Text shown:
Instead I’m renting it to a family of Ukrainian refugees.
You are actively exploiting refugees.
You are no different than the BnB or the investors. You are on the supply side of the problem. Rent is, indeed, the problem.
You could offer to sell your property to those tenants. You could act as a private lender, allowing them to pay you instead of a commercial bank. You could offer them a “land contract”, which is a rent-to-own arrangement. If they choose to leave your property in the next three years, it was no different than a rental. If they choose to stay beyond three years, it automatically converts to a private mortgage, and they begin earning equity.
They basically pay off my mortgage so that I’m not actively losing money on the whole thing.
Leaving it vacant and just paying the mortgage yourself, you are gaining equity in exchange for your money. You are not losing anything. Renting, you are gaining that equity without paying for it.
The only way renting isn’t a problem is if the rent is far less than a mortgage payment on the same property.
Good on you for not knowing shit but still making assumptions.
Right, because if not for the horrible me, they’d be able to rent for significantly more in the area.
Like, they’re not “we have nothing but the clothes on our backs” refugees, they’re a family that got a kid coming and needed something relatively good-standard, and pay for it thanks to the husband’s IT job.
You are on the supply side of the problem. Rent is, indeed, the problem.
“I’m 12 and this is deep”.
You could offer to sell your property to those tenants
Why would they buy a property in my country? They want to go back to their own country. WTF are you talking about?
You could offer them a “land contract”, which is a rent-to-own arrangement
Again, they don’t want to own an apartment in a foreign country.
[all the mortgage stuff]
Sure. I could bear the costs for the high and mighty idea.

Task item: From the exchange above about renting a home to refugees, extract the stretch from "Good on you" through "and mighty idea." word for word.

Dataset excerpts:
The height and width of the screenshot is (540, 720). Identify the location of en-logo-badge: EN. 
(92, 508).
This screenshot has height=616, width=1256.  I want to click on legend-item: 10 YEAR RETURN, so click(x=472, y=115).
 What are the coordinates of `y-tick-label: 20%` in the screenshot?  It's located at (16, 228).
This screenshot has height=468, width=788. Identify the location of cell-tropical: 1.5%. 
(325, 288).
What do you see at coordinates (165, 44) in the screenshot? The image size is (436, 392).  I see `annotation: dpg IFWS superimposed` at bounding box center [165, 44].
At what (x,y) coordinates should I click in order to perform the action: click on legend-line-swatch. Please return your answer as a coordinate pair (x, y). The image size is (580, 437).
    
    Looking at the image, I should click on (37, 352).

Task output:
Good on you for not knowing shit but still making assumptions.
Right, because if not for the horrible me, they’d be able to rent for significantly more in the area.
Like, they’re not “we have nothing but the clothes on our backs” refugees, they’re a family that got a kid coming and needed something relatively good-standard, and pay for it thanks to the husband’s IT job.
You are on the supply side of the problem. Rent is, indeed, the problem.
“I’m 12 and this is deep”.
You could offer to sell your property to those tenants
Why would they buy a property in my country? They want to go back to their own country. WTF are you talking about?
You could offer them a “land contract”, which is a rent-to-own arrangement
Again, they don’t want to own an apartment in a foreign country.
[all the mortgage stuff]
Sure. I could bear the costs for the high and mighty idea.